Culburra’s oceanfront position creates a haven for those wishing to take part in water sports. Off the coast, you’ll find dive sites for divers of all levels, including The Banks, a popular scuba diving spot for advanced divers, which you can access via the Crookhaven Head boat ramp. Other snorkelling and diving sites in the area consist of Lobster Bay and the wrecks of the SS Merimbula and the SS Wandra. In addition to diving and snorkelling, visitors to Culburra Beach can try windsurfing or rent a kayak to explore the region’s waterways at their own pace.


Fishing and Boating in Culburra


Fishing and boating opportunities abound in the waters around Culburra, along the Shoalhaven and Crookhaven rivers, out at sea or within Lake Wollumboola. Hire a charter and spend the day fishing for marlin or tuna at The Banks or cast your line off Culburra’s riverfront rocks. Alternately, when coastal lake Wollumboola opens up, you can go prawning in its shallow waters. A boat ramp is located at Crookhaven Heads, should you wish to bring your own vessel to Culburra. For smaller boats, a boat ramp is located at Orient Point.

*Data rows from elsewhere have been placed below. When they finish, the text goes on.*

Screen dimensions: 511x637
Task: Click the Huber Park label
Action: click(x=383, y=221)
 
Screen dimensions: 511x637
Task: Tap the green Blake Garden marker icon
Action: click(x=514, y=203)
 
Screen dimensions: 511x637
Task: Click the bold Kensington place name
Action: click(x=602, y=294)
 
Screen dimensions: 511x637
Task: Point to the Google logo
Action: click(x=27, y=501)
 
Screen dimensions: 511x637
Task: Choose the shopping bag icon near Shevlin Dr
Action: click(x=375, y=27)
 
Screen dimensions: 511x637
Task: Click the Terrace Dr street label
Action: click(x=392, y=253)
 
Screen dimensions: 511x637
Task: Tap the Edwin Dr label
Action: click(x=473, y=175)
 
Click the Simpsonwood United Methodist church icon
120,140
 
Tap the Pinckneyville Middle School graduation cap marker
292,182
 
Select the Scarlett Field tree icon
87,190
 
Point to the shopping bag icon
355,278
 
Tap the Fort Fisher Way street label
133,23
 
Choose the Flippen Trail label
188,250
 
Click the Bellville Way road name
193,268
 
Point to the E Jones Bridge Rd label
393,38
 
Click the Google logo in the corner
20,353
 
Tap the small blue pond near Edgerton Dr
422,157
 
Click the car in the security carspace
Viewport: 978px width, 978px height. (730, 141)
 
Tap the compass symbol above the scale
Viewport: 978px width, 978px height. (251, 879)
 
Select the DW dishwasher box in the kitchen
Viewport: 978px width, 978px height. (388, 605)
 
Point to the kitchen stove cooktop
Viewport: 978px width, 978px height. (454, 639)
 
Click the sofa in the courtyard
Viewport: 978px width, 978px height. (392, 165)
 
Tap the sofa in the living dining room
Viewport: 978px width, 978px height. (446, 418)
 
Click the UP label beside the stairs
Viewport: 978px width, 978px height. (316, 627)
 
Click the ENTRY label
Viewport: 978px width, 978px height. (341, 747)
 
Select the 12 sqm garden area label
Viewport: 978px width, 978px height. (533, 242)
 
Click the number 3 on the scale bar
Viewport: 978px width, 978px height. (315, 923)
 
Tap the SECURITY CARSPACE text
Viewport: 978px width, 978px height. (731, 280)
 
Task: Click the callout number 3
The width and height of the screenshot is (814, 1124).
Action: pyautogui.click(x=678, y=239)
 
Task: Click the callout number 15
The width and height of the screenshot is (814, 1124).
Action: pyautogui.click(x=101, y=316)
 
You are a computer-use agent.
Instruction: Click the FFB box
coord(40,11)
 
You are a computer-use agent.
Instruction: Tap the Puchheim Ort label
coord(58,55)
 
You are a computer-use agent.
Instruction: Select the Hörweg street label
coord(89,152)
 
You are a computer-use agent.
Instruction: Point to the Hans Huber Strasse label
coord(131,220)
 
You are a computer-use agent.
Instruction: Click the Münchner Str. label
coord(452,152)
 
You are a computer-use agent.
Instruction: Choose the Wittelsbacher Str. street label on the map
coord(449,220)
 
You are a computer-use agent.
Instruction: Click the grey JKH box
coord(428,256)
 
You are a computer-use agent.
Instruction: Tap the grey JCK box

Hiking and Walking Trails in Culburra


Along the shore and further inland, a network of trails awaits Culburra visitors. At Crookhaven Headland Reserve, walk along the cliffs, taking in views of the Crookhaven Bight or visit the century-old Crookhaven Head Lighthouse. This path is paved, ensuring easy access. Meanwhile, coastal Lake Wollumboola provides plenty of space to stretch your legs, with a trail that runs around the foreshore. Birdwatchers, don’t forget your binoculars! Close to Culbarra are several national parks where you can spend the day hiking or walking. For some whale watching, head to Booderee National Park and more specifically up to Cape St George Lighthouse. Jervis Bay National Park features bushwalks through forests and trails along pristine beaches, including the regionally famous White Sands Walk.


Local Shopping in Culburra and Beyond


While outdoor activities are likely to take up most of your holiday, you can also take a break and indulge in some retail therapy. Once a month, Culburra Beach plays host to the Greenwell Point Riverside Market, an arts and crafts market held by the water, with proceeds going to Marine Rescue Shoalhaven. Here, you can pick up handmade artefacts of all sorts. If you can’t make it to the market, drive a short distance to Jindyandy Mill, erected by convicts in the 1830s, which opens up a window to the region’s past, with old-fashion candy and craft shops for visitors to peruse. There’s also a cafe on-site. During your visit to Culburra Beach, take a stroll down Prince Edward Avenue to discover local retail shops, several ladies’ fashion boutiques and bakeries serving homemade treats.


Getting to Culburra Beach


The most convenient way to access Culburra Beach is to drive from Sydney, which takes slightly under 2.5 hours. If you don’t have a car, you can take the train from Sydney, switching at the coastal town of Kiama to take a second train to Bomaderry before boarding a bus to Culburra Beach. By public transport, the journey from Sydney to Culburra Beach takes around 5.5 hours.